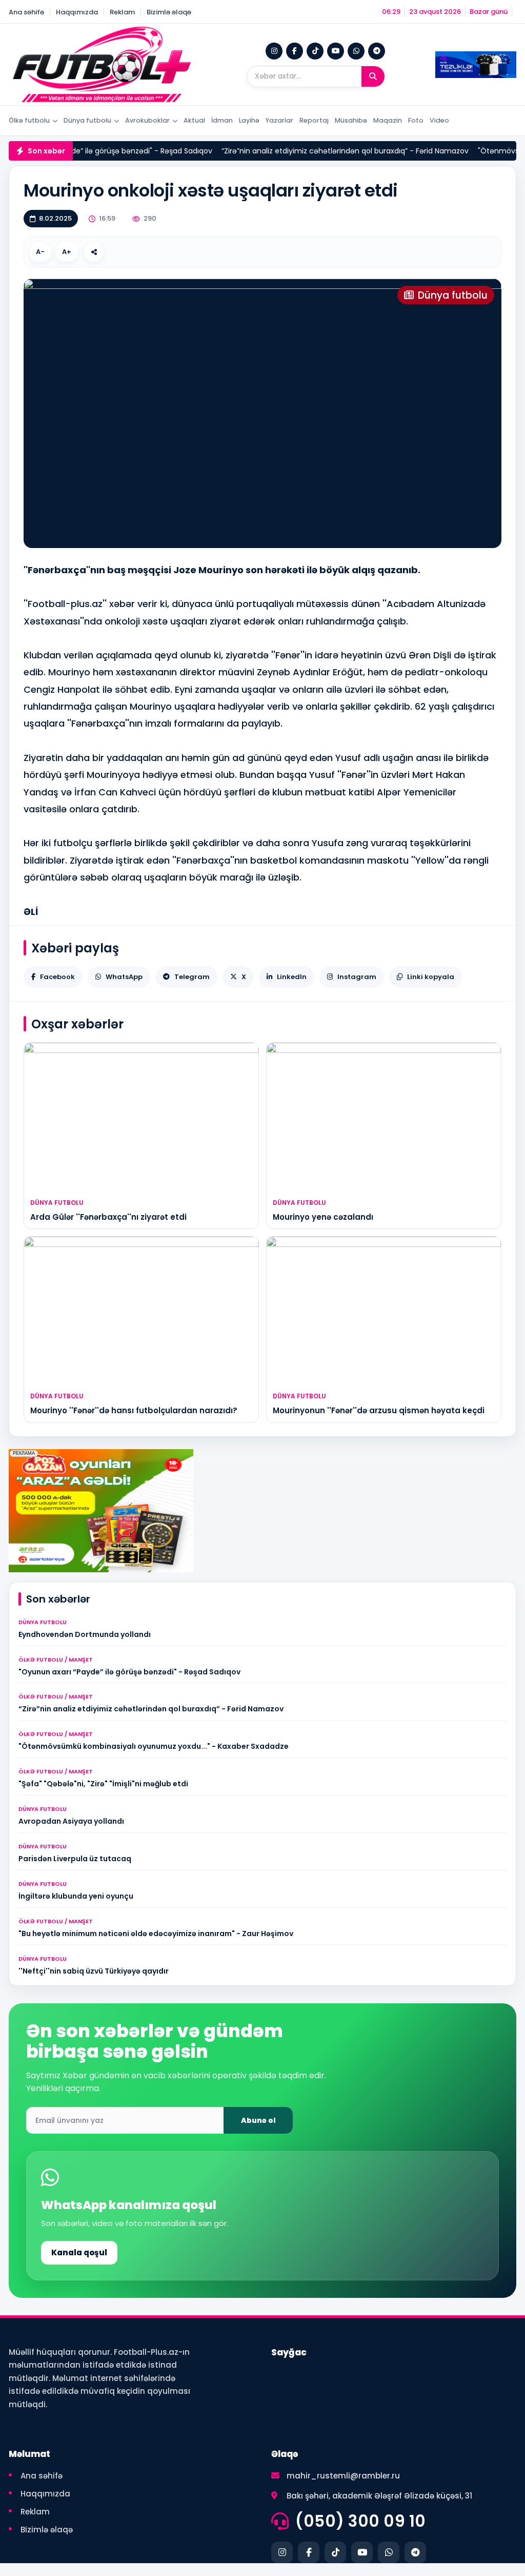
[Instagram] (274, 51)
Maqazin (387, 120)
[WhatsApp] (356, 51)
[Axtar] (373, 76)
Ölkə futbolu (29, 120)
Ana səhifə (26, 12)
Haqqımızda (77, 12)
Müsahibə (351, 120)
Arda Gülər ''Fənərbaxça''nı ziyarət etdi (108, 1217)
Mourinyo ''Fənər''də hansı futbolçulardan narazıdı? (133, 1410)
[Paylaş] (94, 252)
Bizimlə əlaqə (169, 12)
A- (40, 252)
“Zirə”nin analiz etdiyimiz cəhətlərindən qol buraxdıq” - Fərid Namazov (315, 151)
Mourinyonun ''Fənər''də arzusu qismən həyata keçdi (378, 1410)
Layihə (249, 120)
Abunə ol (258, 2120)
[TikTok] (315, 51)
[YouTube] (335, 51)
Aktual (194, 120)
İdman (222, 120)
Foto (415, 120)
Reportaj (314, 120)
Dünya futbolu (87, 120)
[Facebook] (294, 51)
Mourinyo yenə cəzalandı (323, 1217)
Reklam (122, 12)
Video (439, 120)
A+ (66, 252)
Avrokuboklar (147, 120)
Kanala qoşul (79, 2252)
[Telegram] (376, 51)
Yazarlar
§
ASSIGNED TASK:
Print every entry exactly; omit the pictures.

RESPONSE FOR THIS EXERCISE:
[Instagram] (274, 51)
Maqazin (387, 120)
[WhatsApp] (356, 51)
[Axtar] (373, 76)
Ölkə futbolu (29, 120)
Ana səhifə (26, 12)
Haqqımızda (77, 12)
Müsahibə (351, 120)
Arda Gülər ''Fənərbaxça''nı ziyarət etdi (108, 1217)
Mourinyo ''Fənər''də hansı futbolçulardan narazıdı? (133, 1410)
[Paylaş] (94, 252)
Bizimlə əlaqə (169, 12)
A- (40, 252)
“Zirə”nin analiz etdiyimiz cəhətlərindən qol buraxdıq” - Fərid Namazov (315, 151)
Mourinyonun ''Fənər''də arzusu qismən həyata keçdi (378, 1410)
Layihə (249, 120)
Abunə ol (258, 2120)
[TikTok] (315, 51)
[YouTube] (335, 51)
Aktual (194, 120)
İdman (222, 120)
Foto (415, 120)
Reportaj (314, 120)
Dünya futbolu (87, 120)
[Facebook] (294, 51)
Mourinyo yenə cəzalandı (323, 1217)
Reklam (122, 12)
Video (439, 120)
A+ (66, 252)
Avrokuboklar (147, 120)
Kanala qoşul (79, 2252)
[Telegram] (376, 51)
Yazarlar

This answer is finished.